The landscape of assisted suicide

WILL CROTHERS

The Landscape of Asisted Suicide imageComing to the conclusion to end one’s life is an arduous decision. Death conquers us all at some point whether we like it or not. It is the ultimate unknown and our fear (or understanding) of death causes most to seek longevity. From solely a transactional perspective, suicide becomes a serious option when the pain and debilitating anguish from whatever one is suffering becomes intolerable.

The greatest compliment one can pay to one’s life is the simple act of not wanting it to end. We hang on as our physiology fails for many reasons, from ethical/religious beliefs about suicide, the small joys or memories that we still find, to averting the sadness and pain suicide would cause to our loved ones. Under agonizing or terminal circumstances, however, the desire to endure is surmountable by the desire to end pain or indignity. Those with terminal illnesses and the long-term informed know these considerations all too well. So too do their families and physicians. At some point one wonders which path is more humane.

For the able-bodied, the choice is personal. Suicide (and attempted suicide) is outlawed in some jurisdictions, but not for the reasons you would think. The trend to de-criminalize suicide and attempted suicide has been pervasive throughout the West, with most countries opting to administer psychiatric treatment. Having the stigma of illegality is mostly political symbolism of embracing the sanctity of life than preventing death. Judeo-Christian beliefs have also influenced perceptions of suicide’s in the public sphere historically.

The legal status today has more to do with the handling of the deceased person’s assets (including the payment of insurance money). When you think of it, how can you really prosecute a situation where the victim and perpetrator are the same person? There’s no justice for the state to seek for the victim, and the perpetrator must be dead for it to be a crime and thereby will not be subject to imprisonment. The legal status of suicide as a preventative measure can only play into an individual’s consideration of consequences. By making suicide an illegal act, instruments such as life insurance do not have to pay out. As such, if the potential suicide is done for financial reasons, the treatment in respects to insurance helps ensure that the individual is not worth more dead than alive. It also helps against faked suicides or murders disguised as suicides.

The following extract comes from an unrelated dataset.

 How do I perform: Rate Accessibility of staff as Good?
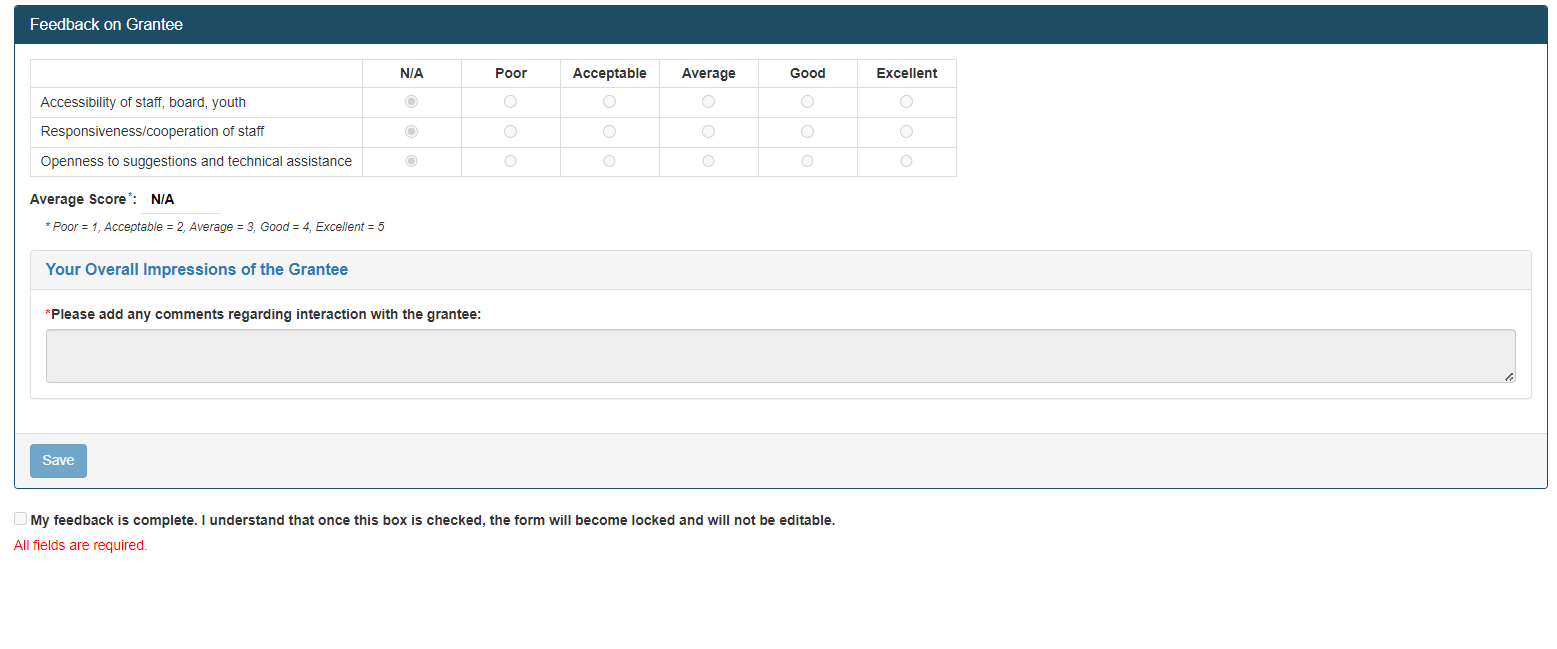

For those without a physical disability, end of life choices intersect the fields of medicine, ethics and law. Needing another person to administer lethality complicates the act of suicide because it brings into play another party’s motives. This is why there are serious consequences for doctors or regular citizens assisting a suicide, even in countries where suicide itself is de-criminalized. Physicians have more legal leeway but also face more stringent rules relative to someone committing suicide themselves. One of the chief principles applied to medically-assisted suicide is an overt, mentally-competent confirmation that the patient would like to die. This takes away most of the in-fighting between relatives that result in legal challenges to medical treatment such as ending life support to those in a vegetative state. Second, there needs to be confirmation that the medical situation is confirmed terminal, often needing two independent doctors, and sometimes restricted by the life-expectancy of their diagnoses (e.g. under six months remaining). From a Hippocratic Oath perspective, the situation must generally be that the patient wants it, and the relief of pain trumps the benefits of prolonging life.

We’re all heading to an inevitable conclusion, and I’m sure when one’s time comes we’d like to have a say. To paraphrase a page from Hamlet, we know not whether ‘tis nobler in the mind to suffer the slings and arrows of outrageous fortune, or to take arms against a sea of troubles and by opposing end them.